====== Data for processing ======

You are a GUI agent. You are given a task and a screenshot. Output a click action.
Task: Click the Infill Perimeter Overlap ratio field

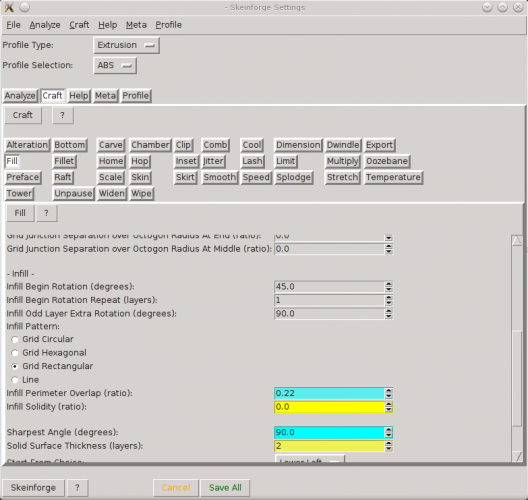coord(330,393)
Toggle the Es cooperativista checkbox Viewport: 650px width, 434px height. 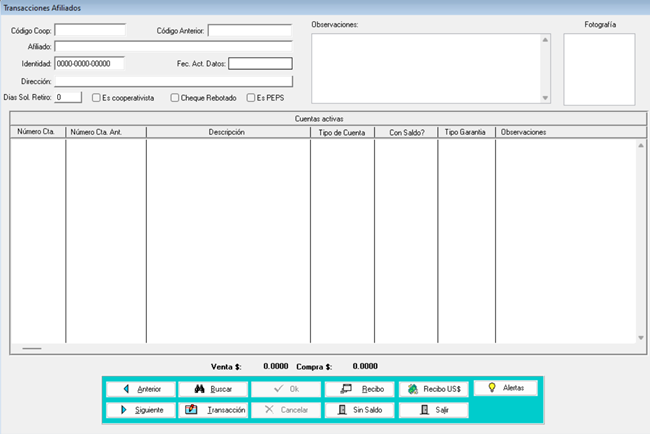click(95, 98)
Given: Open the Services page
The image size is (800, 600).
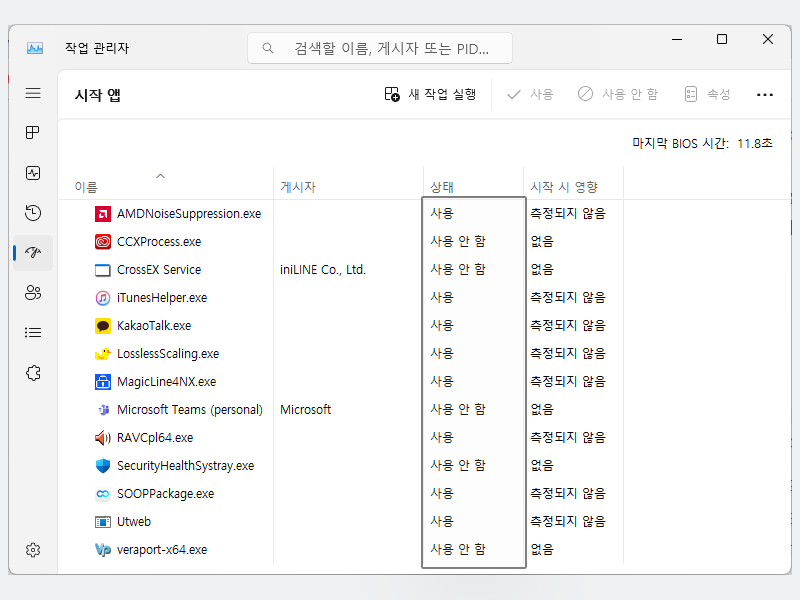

======

### Your assignment
What is needed is an exact restatement of every line from the one containing "Given: Open the Services page" through the last line of the records, pictures left out.

### The completed task
Given: Open the Services page
The image size is (800, 600).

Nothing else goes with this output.